Simeonov’s post, however, has mysteriously disappeared. Ironically, Google’s own cache feature, which takes a snapshot of the page as it crawls the Web, is still available via the search terms “highcontrast,” “google” and “phone.” The last date filed by someone posting a comment to the blog entry was March 16.

In the cached version of his post, Simeonov noted that Andy Rubin has a team of 100 people working on the Google phone at Google, and that Rubin is likely working on an operating system for the phone. In addition, the phone would be a “Blackberry-like, slick device,” and would have “many services, including VoIP,” he stated.

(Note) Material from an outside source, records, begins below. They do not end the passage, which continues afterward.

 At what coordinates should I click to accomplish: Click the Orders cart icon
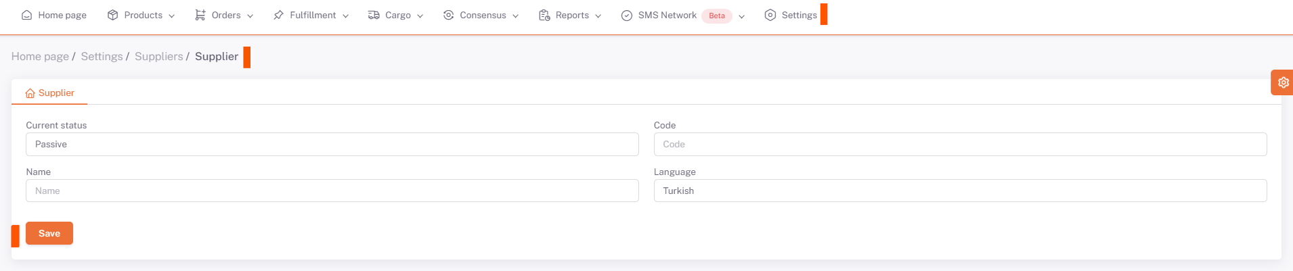pyautogui.click(x=200, y=15)
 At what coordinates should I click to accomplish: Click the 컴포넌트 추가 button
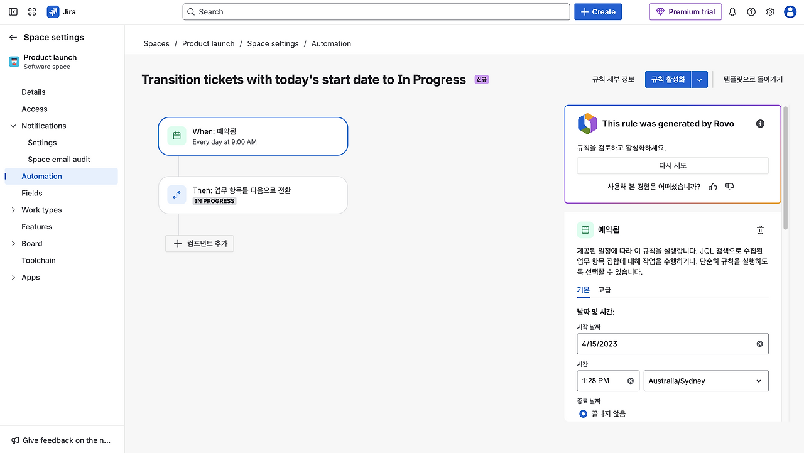click(x=200, y=243)
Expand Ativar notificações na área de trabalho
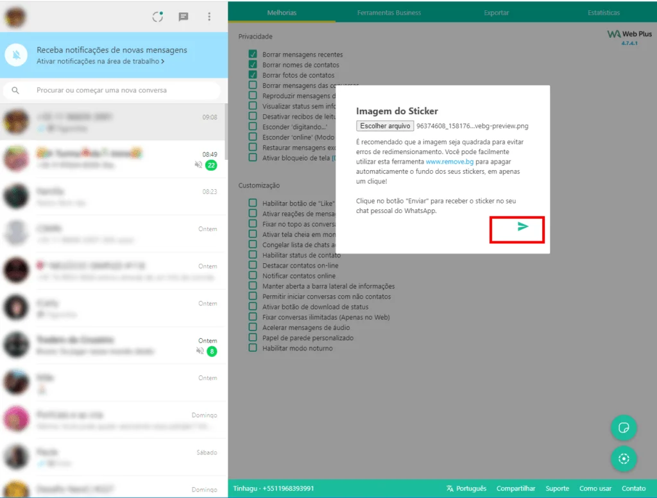Viewport: 657px width, 498px height. [x=100, y=61]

“Apparently, Google is planning to build distribution relationships with multiple carriers by allowing them to minimize subscription and marketing costs,” Simeonov wrote in his original post. “In other words, Google will market the phone online and carriers will fulfill.”

Interesting Reading, But…

Why would Simeonov remove his post with no explanation? It’s easy to imagine some pressure from Google, which wouldn’t necessarily indicate if the post is accurate. Messages and e-mails left with Simeonov from TechNewsWorld were not immediately returned. Regardless, what scenarios for Google actually make sense?

“A Google phone doesn’t make any sense to me — certainly not for Google to manufacture it,” Charles Golvin, a principal analyst for Forrester, told TechNewsWorld. “The only thing that makes sense to me is that Google might be looking at enabling access to Google services for a wider audience.”

Google wants a wider audience, Golvin noted, because the company first and foremost wants to deliver advertising. If Google can embed the Google experience more deeply into a mobile phone, presumably Google could expand its reach.

A Game-Changing ‘Gphone?’

The mobile phone market is all about relationships right now. Carriers buy phones at wholesale prices from manufacturers and sell them to customers at prices less than wholesale with two-year service contracts tacked on in order to guarantee a revenue stream. Content providers like Yahoo and Microsoft work with both manufacturers and carriers to get their mobile applications embedded into the phones and services, in hopes of expanding their reach to end consumers.

Of course, it’s all a lot more complicated than that, which means Google has some work to do to catch up.

“I think Yahoo and Microsoft’s mobile Web initiatives are still far ahead of competitors like Google because of their existing presence and relationships in that space,” Vidya Lakshmipathy, an analyst for Forrester and colleague of Golvin, told TechNewsWorld. “Maybe Google feels the only way to enter the space is with a paradigm-shifting move.”

“If Google were to change the economics of how phones and services get sold, by making deals with operators where Google underwrites the phone instead of the operator and embeds a rich Google experience, Google would be changing how people buy phones — how the service gets paid for,” Golvin added. “And that holds more potential for a service to be disruptive.”